Are very large TextProperties a burden? Should they be compressed?

Say I have a information stored in 2 attributes of type TextProperty in my datastore entities. The strings are always the same length of 65,000 characters and have lots of repeating integers, a sample appearing as follows:

entity.pixel_idx   = 0,0,0,0,0,0,0,0,0,1,1,1,1,1,1,1,1,1,1,1,5,5,5,5,5,5,5,5,5,5,5,5....etc.
entity.pixel_color = 2,2,2,2,2,2,2,2,2,2,2,2,2,2,2,2,2,2,2,2,1,1,1,1,1,1,1,1,1,1,1,1,...etc.

So these above could also be represented using much less storage memory by compressing say using only each integer and the length of its series ( '0,8' for '0,0,0,0,0,0,0,0') but then its takes time and CPU to compress and decompress? Any general ideas? Are there some tricks for testing different attempts to the problem?

A: 

I think this should be pretty easy to test. Just create 2 handlers, one that compresses the data, and one that doesn't, and record how much cpu each one uses (using the appstats package for whichever language you are developing with.) You should also create 2 entity types, one for the compressed data, one for the uncompressed.

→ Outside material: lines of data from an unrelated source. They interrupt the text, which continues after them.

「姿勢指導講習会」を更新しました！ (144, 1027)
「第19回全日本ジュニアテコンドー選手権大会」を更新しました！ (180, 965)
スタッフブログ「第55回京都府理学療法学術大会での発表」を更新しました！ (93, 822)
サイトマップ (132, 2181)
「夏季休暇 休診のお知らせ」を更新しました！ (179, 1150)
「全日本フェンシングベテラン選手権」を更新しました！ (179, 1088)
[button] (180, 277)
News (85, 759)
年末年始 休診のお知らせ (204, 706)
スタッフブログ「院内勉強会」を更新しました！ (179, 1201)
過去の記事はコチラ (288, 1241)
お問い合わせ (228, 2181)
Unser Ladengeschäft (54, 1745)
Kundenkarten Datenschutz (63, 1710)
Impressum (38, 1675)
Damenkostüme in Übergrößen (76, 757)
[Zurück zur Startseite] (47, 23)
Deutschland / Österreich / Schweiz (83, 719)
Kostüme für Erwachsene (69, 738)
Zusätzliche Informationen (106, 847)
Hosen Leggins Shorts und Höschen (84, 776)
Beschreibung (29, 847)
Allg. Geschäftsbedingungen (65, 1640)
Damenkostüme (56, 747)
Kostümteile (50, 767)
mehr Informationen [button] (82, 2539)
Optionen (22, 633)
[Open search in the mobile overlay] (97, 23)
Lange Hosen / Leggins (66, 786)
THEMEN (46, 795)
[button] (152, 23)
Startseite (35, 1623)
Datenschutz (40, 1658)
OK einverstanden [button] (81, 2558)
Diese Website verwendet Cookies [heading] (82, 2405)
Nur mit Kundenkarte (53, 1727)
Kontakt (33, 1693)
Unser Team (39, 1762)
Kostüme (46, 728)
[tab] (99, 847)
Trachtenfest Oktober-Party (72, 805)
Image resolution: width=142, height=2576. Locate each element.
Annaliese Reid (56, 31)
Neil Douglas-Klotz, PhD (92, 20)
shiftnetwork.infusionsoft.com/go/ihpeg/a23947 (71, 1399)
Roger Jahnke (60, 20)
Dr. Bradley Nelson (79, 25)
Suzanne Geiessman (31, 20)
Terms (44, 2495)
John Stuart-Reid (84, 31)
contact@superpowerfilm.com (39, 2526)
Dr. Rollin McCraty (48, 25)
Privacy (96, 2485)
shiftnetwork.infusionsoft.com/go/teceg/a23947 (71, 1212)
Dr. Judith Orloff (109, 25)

Load in a few hundred thousand or a million entities (using the task queue perhaps). Then you can check the disk space usage in the administrator's console, and see how much each entity type uses. If the data is compressed internally by app engine, you shouldn't see much difference in the space used (unless their compression is significantly better than yours) If it is not compressed, there should be a stark difference.

Of course, you may want to hold off on this type of testing until you know for sure that these entities will account for a significant portion of your quota usage and/or your page load time.

Alternatively, you could wait for Nick or Alex to pop in and they could probably tell you whether the data is compressed in the datastore or not.

Peter Recore
thanks i will start to play with appstats
indiehacker
+3  A: 

If all of your integers are single-digit numbers (as in your example), then you can reduce your storage space in half by simply omitting the commas.

The Short Answer

If you expect to have a lot of repetition, then compressing your data makes sense - your data is not so small (65K) and is highly repetitive => it will compress well. This will save you storage space and will reduce how long it takes to transfer the data back from the datastore when you query for it.

The Long Answer

I did a little testing starting with the short example string you provided and that same string repeated to 65000 characters (perhaps more repetitive than your actual data). This string compressed from 65K to a few hundred bytes; you may want to do some additional testing based on how well your data actually compresses.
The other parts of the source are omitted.